Much like forgiveness is impossible to possess selfishly, salvation is not something one obtains for oneself, but rather something we are invited to participate in for the sake of others. It is a life we are called into, not some kind of eschatological get out of jail free card.

Adler on Liberal Education

I wanted to write a follow-up tonight to my last post, refuting the silly (if a bit scary) notion of celebrity gossip as a legitimate form of moral discourse, but I strained my neck last night, and have been unable to spend enough time in front of the computer. I’ll have to come back for that. Instead, I’ve been trying to get through a Mortimer J Adler book I started in late February but wasn’t able to do much with in March.

I’m not prepared to get into too much detail about it yet, as I’ve only just begun part four of the book, but it is really a fascinating read. Adler, whom I consider one of the great American minds, was always concerned with promoting liberal education, and that is the simple purpose of A Guidebook to Learning. He begins by poking some fun at what he calls alphabetiasis – the modern tendency to order our knowledge alphabetically – which makes for easy lookup for reference purposes, but provides a learner no context for understanding the relationships between ideas or bodies of knowledge, let alone any (gasp!) hierarchy of value that might exist among them.

He wrote this book more than twenty years ago – before the ubiquity of personal computing – and I wonder where he would have gone with digital media’s potential for multiple layering of content relationship paths, coupled with it’s almost inherent difficulty in imposing such order.
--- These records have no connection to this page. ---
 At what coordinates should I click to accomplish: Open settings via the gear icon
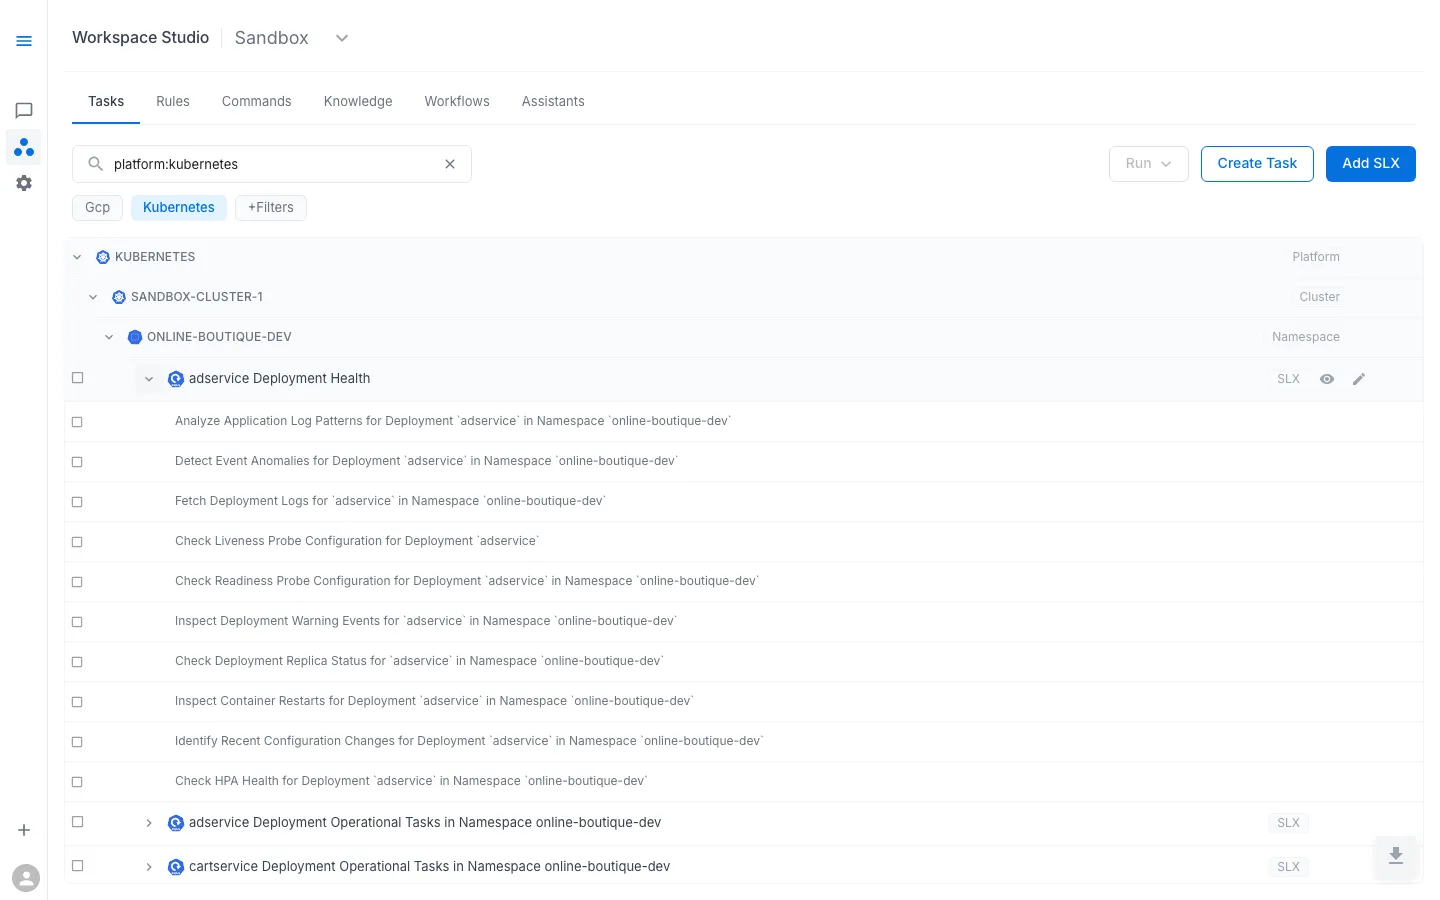click(x=24, y=182)
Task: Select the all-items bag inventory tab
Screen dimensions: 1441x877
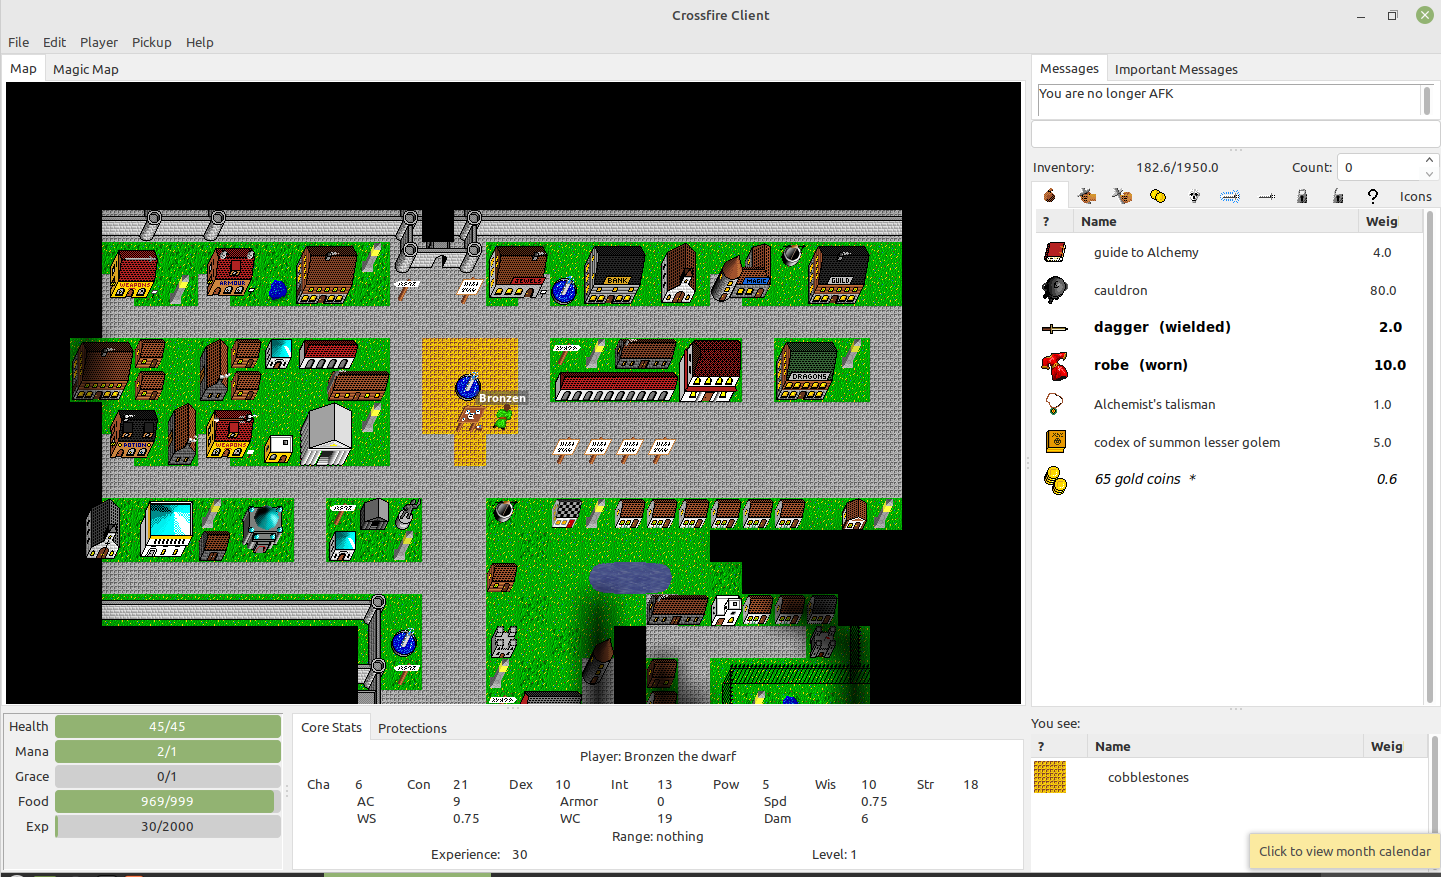Action: coord(1050,196)
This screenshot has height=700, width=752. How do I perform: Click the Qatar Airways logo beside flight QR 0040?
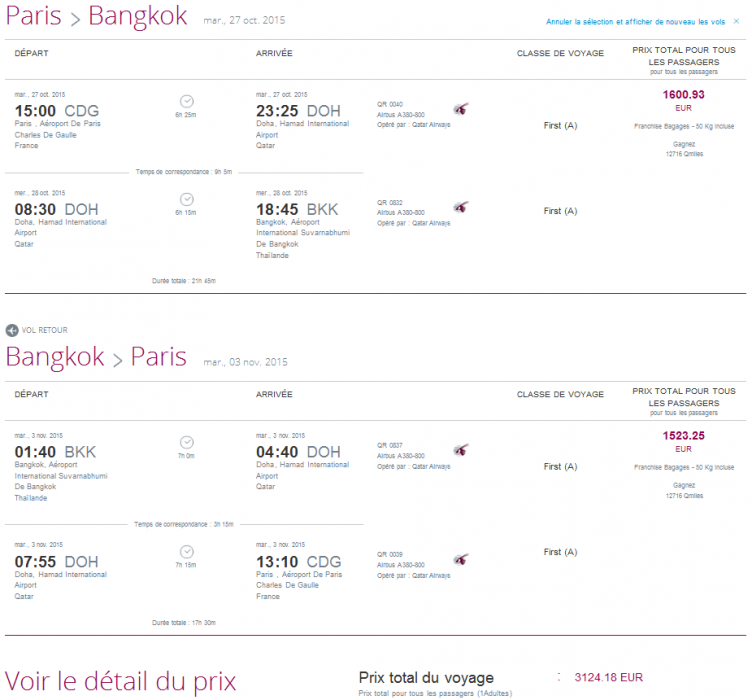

Anyway, he spends probably half the book surveying ways in which the cataloging of knowledge has changed from the topically-ordered and hierarchically-structured understanding of the ancients, through the scientific revolution, to the egalitarian but uninstructive contemporary models. He sees in modernity, as many people do, a great leap in information, and even knowledge, but he observes that nobody is ever heard calling our age an age of increase in understanding – let alone wisdom. He also rightly notes that there is a hierarchy of importance in these various goods of the mind, moving upwards from information to knowledge to understanding, and finally, to wisdom. Adler would have us consider that perhaps the “information age” has created a kind of mental imbalance in our cultural measure of learning that over-emphasizes the trivial at the expense of what is of real value.

One neat idea he identifies in the book is a distinction made in medieval thought between the use of the mind in the first intention and the second intention, where the first intention refers to the knowledge and understanding of reality, and the second intention refers to knowledge and understanding of the branches of knowledge by which reality is known. In modern, techno-parlance, we could almost say that second intention knowledge is meta knowledge through which we are able to comprehend the knowledge of particulars in first intention thought. In other words, the knowledge of mathematics and mathematic principles provides the framework through which we understand the reality of time in an intelligible way. Inversely, first intention knowledge would continually flesh out second intention knowledge.

I think this model does a pretty good job of explaining the nature of creativity or ingenuity, where the human mind is capable of taking knowledge learned from experience in one particular situation, and applying it to other situations where it can be employed. This extrapolation is admittedly a long way from Adler’s attempt to explain the challenges of categorizing all the fields of human knowledge, but I think it’s interesting to consider how creativity might be dependent on the robust health of, not only generalized knowledge, but generalized knowledge about knowledge. Even if this weren’t an era of hyper-specialization in which the arts have largely been reduced to a banal pop kitsch, I think Adler would agree with me.